• **Textauszug**:
+++++

Uns scheint nämlich längst jedes Gefühl für das Gemeinwesen abhandengekommen zu sein. Daher zucken wir nur mit den Achseln, wenn sich Clowns zur Wahl stellen. Ein großer Teil wählt dann sogar clownesk: Hinterfragt die Zirkusnummer gar nicht, sondern nennt das Normalität. Am Ende schicken wir dann Narren, Hanswurste und Filous hinaus. Wir haben uns für unser Versagen zu entschuldigen, liebe Ausländer des Nicht-Westens. Wir haben verkackt. Haben es zugelassen, dass unser Desinteresse zu euch kommt, um euch zu brüskieren und lächerlich zu machen: Um euch eine Welt zu erklären, die wir verprellt haben mit unserem Anspruch der Dominanz.

Wir sind aber nicht Baerbock! Wir haben uns nur die fadenscheinige Gabe angeeignet, unsere Trottel zu Führern zu machen: Offenbar sind wir zu milde mit ihnen. Früher ächteten wir sie als Dorfdeppen. Heute machen wir sie zu Kommunalfunktionären, lassen sie aufsteigen, in Landtage vordringen, in Bundestage votieren, in Ämter marschieren und am Ende die Welt in unserem Namen besuchen.

Entschuldigt bitte!

Seid bitte nachsichtig mit uns: Die Welt ändert sich, der Westen und Deutschland werden den Anschluss verlieren. Sie sind schon dabei, je lauter sie sich aufführen wie trotzige Kinder oder aggressive Demenzkranke, desto sicherer ist: Sie spüren den eigenen Deutungsverlust bereits, da heißt es also plärren, es übertönen. Dass die Welt unseren Führern und uns abhandenkommt, dieser Tatsache kann sich ein unipolar tickender Westen nicht mehr entziehen. Ihr habt es in der Hand, ihr Inder, Chinesen, Russen, ihr Brasilianer und Südafrikaner, ihr BRICS-Nachrücker: Euch gehört die Welt der Zukunft.

Die Frage wird sein wie sehr sie euch gehören wird: Mit einem Westen, der absteigt und den ihr auf Augenhöhe behandelt? Oder doch ohne ihn? An dieser Stelle möchte ich nochmal den Lawrow geben: Entschuldigt! Nicht alle im Westen sind so vermessen wie unsere Führer. Wir wissen, dass diese Welt nicht mehr gegeneinander, nur noch miteinander regiert werden kann. Die Zeiten westlicher Deutungshoheit sind vorbei. Und das ist gut so: Glaubt mir, es gibt hier viele, die das wissen und nicht festkleben wollen an diesen US- und NATO-Weltbild, das von einer Tatsache gezeichnet ist: Der Imperialismus ist längst vorbei – man gestehe sich das besser schneller als zu zögerlich ein.

Nach den Auftritten westlicher Politiker, nach mancher Baerbockiade der letzten Monate, wäre es natürlich ein Leichtes für euch, liebe BRICSer und Schwellenländer, dem Westen in Zukunft die kalte Schulter zu zeigen. Vielleicht denkt ihr dann an diesen kleinen Text, daran, dass nicht alle so großkotzig waren: Entschuldigt diesen ganzen Wahn, entschuldigt Baerbock und Konsorten.

Aber klar ist mir bei aller Entschuldigung auch: Die nächsten Wahlen bringen womöglich keine Veränderung mit sich. Die wahnsinnigen Führer in diesem Teil der Erde werden nicht ausgetauscht, sie werden euch künftig zu euch kommen und euch von oben herab schulmeistern. Alles wie gehabt. Irgendwie logisch, wenn ihr dann auf uns verzichtet. Nicht ihr, wir haben es verbaerbockt.

+++++

• **Aufgabe 1**:
Zeigen Sie jede Zeile der Einträge, in der die Zeichenfolge "label" vorkommt. Achten Sie dabei auf Groß- und Kleinschreibung.

• **In einem Datensatz enthaltene Einträge**:
+++++

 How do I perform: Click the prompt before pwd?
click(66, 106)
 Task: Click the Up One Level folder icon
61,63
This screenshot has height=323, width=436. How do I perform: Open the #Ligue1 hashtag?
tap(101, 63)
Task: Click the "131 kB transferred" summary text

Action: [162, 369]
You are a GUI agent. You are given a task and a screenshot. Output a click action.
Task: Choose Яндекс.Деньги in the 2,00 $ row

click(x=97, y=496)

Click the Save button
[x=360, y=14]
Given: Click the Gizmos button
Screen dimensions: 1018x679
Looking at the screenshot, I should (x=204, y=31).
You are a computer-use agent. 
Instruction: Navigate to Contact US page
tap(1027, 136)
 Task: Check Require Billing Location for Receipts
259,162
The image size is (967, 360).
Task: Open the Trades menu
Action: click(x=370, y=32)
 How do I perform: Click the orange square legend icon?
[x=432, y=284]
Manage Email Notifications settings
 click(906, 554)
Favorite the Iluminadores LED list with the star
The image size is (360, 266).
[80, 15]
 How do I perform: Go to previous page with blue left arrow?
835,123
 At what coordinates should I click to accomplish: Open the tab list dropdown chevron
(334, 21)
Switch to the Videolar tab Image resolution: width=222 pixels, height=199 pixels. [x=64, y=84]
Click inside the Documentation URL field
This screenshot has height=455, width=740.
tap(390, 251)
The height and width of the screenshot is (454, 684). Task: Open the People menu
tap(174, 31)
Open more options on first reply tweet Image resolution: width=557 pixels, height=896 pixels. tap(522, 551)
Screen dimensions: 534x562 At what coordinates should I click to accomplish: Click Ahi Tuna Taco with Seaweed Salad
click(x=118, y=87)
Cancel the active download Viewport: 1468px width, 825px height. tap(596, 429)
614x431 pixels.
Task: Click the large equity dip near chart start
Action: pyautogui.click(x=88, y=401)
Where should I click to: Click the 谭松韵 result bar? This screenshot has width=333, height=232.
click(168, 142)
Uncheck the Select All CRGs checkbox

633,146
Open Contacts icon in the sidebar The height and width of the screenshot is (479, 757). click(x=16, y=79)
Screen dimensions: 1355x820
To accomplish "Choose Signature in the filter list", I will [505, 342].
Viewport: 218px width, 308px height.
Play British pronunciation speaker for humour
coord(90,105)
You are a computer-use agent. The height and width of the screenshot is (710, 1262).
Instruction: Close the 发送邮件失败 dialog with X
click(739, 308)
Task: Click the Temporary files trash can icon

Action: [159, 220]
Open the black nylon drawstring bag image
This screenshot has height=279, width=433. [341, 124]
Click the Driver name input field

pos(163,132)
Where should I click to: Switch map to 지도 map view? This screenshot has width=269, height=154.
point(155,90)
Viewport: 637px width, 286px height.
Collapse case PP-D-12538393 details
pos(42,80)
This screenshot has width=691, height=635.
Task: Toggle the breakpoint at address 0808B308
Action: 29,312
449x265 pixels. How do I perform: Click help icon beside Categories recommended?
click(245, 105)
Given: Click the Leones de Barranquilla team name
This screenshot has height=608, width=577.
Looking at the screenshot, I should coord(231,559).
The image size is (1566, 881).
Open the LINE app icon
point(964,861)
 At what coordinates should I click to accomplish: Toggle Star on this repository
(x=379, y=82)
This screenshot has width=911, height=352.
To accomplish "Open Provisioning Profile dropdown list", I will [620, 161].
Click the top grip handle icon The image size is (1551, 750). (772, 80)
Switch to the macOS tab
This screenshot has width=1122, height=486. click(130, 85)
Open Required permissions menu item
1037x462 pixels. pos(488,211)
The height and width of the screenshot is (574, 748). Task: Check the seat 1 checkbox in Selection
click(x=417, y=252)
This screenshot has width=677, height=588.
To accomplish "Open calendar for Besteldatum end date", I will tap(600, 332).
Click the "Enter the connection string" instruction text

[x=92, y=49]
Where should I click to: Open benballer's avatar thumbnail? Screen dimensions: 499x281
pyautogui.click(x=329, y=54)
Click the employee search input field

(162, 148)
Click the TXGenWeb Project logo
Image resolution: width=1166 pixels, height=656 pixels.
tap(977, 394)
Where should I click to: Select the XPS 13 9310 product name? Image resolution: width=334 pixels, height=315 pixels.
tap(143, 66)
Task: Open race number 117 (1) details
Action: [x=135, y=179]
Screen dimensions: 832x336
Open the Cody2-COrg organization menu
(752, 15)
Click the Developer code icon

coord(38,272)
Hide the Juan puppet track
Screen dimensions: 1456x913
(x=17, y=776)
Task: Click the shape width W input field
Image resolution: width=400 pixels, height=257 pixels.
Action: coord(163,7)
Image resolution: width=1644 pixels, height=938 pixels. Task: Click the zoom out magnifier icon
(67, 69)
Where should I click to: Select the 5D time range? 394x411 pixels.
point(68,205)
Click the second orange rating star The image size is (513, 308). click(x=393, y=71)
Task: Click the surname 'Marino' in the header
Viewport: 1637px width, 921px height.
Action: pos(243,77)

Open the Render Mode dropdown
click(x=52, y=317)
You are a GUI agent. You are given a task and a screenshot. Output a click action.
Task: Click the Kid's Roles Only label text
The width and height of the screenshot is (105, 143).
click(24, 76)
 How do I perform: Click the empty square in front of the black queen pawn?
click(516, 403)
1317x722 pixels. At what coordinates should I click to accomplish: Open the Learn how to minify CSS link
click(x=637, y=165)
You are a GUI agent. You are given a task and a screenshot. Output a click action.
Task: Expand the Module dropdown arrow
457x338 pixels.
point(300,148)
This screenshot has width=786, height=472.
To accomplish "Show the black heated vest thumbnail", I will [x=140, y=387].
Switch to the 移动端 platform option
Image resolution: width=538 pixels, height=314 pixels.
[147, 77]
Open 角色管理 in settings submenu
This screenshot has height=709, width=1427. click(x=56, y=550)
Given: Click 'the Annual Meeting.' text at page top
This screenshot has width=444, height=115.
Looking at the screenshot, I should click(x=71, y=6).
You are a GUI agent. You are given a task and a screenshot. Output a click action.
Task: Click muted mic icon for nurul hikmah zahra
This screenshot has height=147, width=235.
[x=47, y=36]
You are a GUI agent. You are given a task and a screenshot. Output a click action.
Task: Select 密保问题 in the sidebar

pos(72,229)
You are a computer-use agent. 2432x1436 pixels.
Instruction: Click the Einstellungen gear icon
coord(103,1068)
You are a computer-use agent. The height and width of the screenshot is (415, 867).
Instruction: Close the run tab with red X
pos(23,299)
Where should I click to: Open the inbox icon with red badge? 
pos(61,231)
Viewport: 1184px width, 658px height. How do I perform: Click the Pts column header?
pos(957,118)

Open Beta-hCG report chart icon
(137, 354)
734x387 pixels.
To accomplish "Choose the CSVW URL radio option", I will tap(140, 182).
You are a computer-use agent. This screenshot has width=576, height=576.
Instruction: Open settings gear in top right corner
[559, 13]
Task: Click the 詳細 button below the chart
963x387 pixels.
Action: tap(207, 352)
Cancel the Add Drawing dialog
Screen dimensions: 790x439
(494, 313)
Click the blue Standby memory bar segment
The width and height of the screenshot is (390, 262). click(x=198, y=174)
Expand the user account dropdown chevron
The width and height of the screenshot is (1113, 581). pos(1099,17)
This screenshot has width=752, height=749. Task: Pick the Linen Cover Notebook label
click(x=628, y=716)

+++++

• **Aufgabe 2**:
Übertragen Sie aus dem Textauszug wortgetreu die Passage zwischen "Wir sind aber" und "Entschuldigt bitte!", beide einschließlich.

• **Lösung 1**:
Task: Click the Kid's Roles Only label text
This screenshot has width=752, height=749. Task: Pick the Linen Cover Notebook label

• **Lösung 2**:
Wir sind aber nicht Baerbock! Wir haben uns nur die fadenscheinige Gabe angeeignet, unsere Trottel zu Führern zu machen: Offenbar sind wir zu milde mit ihnen. Früher ächteten wir sie als Dorfdeppen. Heute machen wir sie zu Kommunalfunktionären, lassen sie aufsteigen, in Landtage vordringen, in Bundestage votieren, in Ämter marschieren und am Ende die Welt in unserem Namen besuchen.

Entschuldigt bitte!